Ma stavamo parlando di pittura, e credo di dover chiudere i conti
con Picasso. Oggi egli è l'artista i cui postulati sono i meno
praticati al mondo; è l'artista più inutile che esista oggi.
Inutile a chi? Non alle forze inerziali del mercato, è ovvio. ma ai
produttori di pensiero, a tutti coloro che hanno vent'anni e che
vivono nella moltitudine del mondo. Ditemi se aprendo una rivista
specializzata trovate un artista che dimostri di avere in memoria
Picasso. Picasso invece lo troviamo in tutti gli artisti di
provincia, i dilettanti, che sono "finalmente" arrivati al
moderno.
Andy Wahrol è presente come concetto. Piuttosto che la sua opera, è
la sua posizione rispetto all'arte e all'artista che è universale.
Innanzitutto i suoi riferimenti non sono più la storia dell'arte.
Il colpo di grazia a tutta la cultura precedente Warhol lo dà
quando dichiara che il suo desiderio ultimo è quello di diventare
macchina, di essere un obiettivo fotografico.
Le macchine non si oppongono a nulla, non criticano nulla. È
evidente il concetto di cyborg, al di là della letteratura, è
rimasto sempre aperto, perché è un processo in divenire in questa
fase post-umana. Siamo in una relazione sempre più stretta con le
nostre macchine e loro con noi, la situazione in atto che modifica
costantemente lo stato precedente delle cose, la sensibilità umana
e di funzione delle macchine. Arrivando a sentire fortemente se
stessi come macchine e amandole per ciò che sono - non tanto per
ciò che fanno, sarebbe troppo ovvio - in quanto nostre creature;
riempiendoci delle loro facoltà, pur evidentemente restando uomo,
si può tentare di arrivare a dare un volto giusto al desiderio
dell'uomo di diventare macchina. In realtà voglio essere un cyborg,
qualcosa di inedito, che non esiste, che non si sa nemmeno se ci
sarà. In questo passaggio, che è tutto interno e non è razionale,
in questo camminare - tornando nel recinto dell'arte, della pittura
- si può dar luogo ad un uso macchinico degli strumenti della
pittura. Perché non usare direttamente la macchina? Perché
l'ipotesi è l'incontro, la nuova creatura, il mutante. Non sei tu
che devi usare la macchina fotografica, è la macchina fotografica
che deve usare te; è questo rapporto pulsionale, inedito, rapporto
d'amore contro natura, simile alla zoofilia; si tratta di far
nascere un figlio da questo incontro. Ecco perché si può ancora, in
questi termini, parlare di pittura.
Che differenza c'è tra questa pittura e, ad esempio, una
foto ritoccata al computer con Photoshop?
È una mossa
delicatissima, questa, che trova difficilmente delle risposte di
tipo teorico; cerca piuttosto di farsi risolvere su un piano
dell'ineffabile, dell'intuitivo. Nessuno in questa storia d'amore
deve essere quello che è, cioè il computer che svolge il suo lavoro
e io che lo ritocco. Wahrol dice di voler essere una macchina, non
di voler utilizzare sempre di più le macchine; si tratta di dire
"io abdico". Non voglio più essere un uomo, voglio essere una
macchina - eppure sono uomo; e in questa continua contaminazione,
che è un processo che è appena cominciato, da ciò dovrebbe nascere
una nuova sensibilità, un'inedita posizione nel rapporto tra l'uomo
e la macchina. Tutto ciò che ancora porta tracce di separatezza e
distinzione non è il voler diventare macchina, ma piuttosto il
voler utilizzare le macchine. Già nelle prime fasi di questo
cammino si sente in modo molto forte il disgusto dell'Io, ci si
allontana spontaneamente, si è in una nuova dimensione, in
compagnia di cose che non hanno Io ma che funzionano comunque.

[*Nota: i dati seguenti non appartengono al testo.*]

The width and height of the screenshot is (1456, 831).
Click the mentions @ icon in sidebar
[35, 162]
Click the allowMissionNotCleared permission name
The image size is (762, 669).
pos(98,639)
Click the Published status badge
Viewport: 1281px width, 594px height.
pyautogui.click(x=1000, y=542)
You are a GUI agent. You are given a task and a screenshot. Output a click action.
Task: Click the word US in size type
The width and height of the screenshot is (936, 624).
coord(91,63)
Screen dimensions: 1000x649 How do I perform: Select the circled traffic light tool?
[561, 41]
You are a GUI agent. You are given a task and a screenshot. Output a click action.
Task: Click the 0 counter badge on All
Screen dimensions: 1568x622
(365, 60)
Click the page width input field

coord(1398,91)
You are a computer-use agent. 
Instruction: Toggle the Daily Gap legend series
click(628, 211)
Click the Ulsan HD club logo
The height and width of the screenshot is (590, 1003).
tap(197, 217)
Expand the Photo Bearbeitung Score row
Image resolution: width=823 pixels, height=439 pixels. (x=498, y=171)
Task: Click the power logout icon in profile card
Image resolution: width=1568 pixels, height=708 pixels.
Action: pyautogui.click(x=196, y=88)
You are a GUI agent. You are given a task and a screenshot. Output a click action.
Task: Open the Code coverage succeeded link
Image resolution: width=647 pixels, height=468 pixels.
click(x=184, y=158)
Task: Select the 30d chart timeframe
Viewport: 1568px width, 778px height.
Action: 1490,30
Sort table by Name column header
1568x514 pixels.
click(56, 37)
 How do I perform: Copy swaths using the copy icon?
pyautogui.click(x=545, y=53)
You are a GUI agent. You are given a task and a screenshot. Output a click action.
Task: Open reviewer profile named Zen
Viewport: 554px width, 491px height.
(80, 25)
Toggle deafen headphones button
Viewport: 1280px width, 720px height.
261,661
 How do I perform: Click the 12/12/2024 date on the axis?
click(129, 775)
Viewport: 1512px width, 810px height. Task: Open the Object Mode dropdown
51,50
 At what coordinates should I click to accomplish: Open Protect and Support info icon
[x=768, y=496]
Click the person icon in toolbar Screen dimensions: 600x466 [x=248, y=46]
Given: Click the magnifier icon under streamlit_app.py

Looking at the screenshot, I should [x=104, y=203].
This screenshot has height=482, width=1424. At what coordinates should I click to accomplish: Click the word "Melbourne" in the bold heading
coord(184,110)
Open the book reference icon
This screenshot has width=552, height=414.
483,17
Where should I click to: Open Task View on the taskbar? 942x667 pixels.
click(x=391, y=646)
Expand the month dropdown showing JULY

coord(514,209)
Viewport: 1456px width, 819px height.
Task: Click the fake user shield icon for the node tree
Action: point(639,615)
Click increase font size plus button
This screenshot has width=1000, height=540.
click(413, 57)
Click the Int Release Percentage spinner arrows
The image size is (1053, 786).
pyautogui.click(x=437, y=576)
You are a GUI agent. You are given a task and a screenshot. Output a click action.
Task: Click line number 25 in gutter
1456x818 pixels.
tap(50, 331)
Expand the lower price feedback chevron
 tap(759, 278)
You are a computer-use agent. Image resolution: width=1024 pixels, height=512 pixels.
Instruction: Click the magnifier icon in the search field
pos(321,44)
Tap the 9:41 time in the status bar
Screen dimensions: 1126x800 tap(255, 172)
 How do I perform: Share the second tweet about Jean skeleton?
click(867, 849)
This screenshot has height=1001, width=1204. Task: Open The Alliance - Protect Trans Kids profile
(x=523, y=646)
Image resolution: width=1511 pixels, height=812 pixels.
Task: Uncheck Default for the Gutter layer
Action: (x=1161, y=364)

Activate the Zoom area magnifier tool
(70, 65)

Quanti di questi giovani che verranno ad insegnare nella
scuola pensi che lavorino in questa dimensione?
Credo
nessuno. Questo mi dispiace, perché se guardo la vostra rivista non
trovo pittura e che lavorano tutti lavorano sull'Io, narrano con
l'occhio limpido della macchina, ma anche loro forse procedono
forse per istinto, perché sono in questa dimensione e, senza averla
teorizzata, si comportano già istintivamente così. È probabile che
quelli che noi avremo qui non lo siano, però non è detto. D'altra
parte noi dobbiamo fornire degli strumenti.
Come mai assistiamo al fatto che oggi il 90% della pittura
oggi è figurativa, di narrazione, o anche se è astratta comunque si
tratta di un astratto un po' fumettistico, che mantiene
dell'ironia, dei riferimenti all'immagine della realtà che, pur
scomparsa, ci rimane negli occhi?
La prima
questione è che in questo nuovo territorio non nominabile, del
quale non abbiamo la topografia e non sappiamo come si chiami,
abitano e si esprimono persone per sensibilità e istinto naturale
le quali hanno comunque un atteggiamento più macchinino del vecchio
artista. La macchina che rileva non inventa l'inesistente, il
fantastico, ciò che non c'è; rileva ciò che ha figura, presenza.
Dico questo non perché si servano della fotografia o del video, e
che hanno già questa sensibilità nuova, diversa, per cui vedono
l'esistente, esattamente come una telecamera. In secondo luogo
credo che questo avvenga non solo perché la macchina registra solo
ciò che si può vedere, ma perché credo che in questo mondo
post-umano ci sia grande capacità e voglia di comunicare,
comunicare in superficie - ma noi sappiamo che oggi la profondità è
tutta in superficie. C'è grande voglia di mettere in comunicazione
il mondo, le persone, le cose che sono immagini, perché le immagini
si attraggono, si chiamano, si amano, prolificano. E se io mi
riduco a macchina sono un'immagine e questo mondo è un mondo
angelico, non siamo più nell'umano. Prima di conoscere di persona
un giovane artista che vive dall'altra parte del mondo per noi egli
è un'immagine. L'accademia che ci apprestiamo a fondare potremmo
chiamarla "l'accademia angelica", è come un paradiso. Lasciato
l'umano alcuni credono che si vada verso l'inferno, per me si va
verso il paradiso.
E se ci chiedessimo a cosa serve questa accademia, la
risposta è?
A niente. Al puro piacere di produrre
immagini che si seducono l'un l'altra, che si attraggono. Anche
perché tutti noi in quanto tali non serviamo a nulla, anzi, a dire
la verità non ci siamo nemmeno, siamo immagini.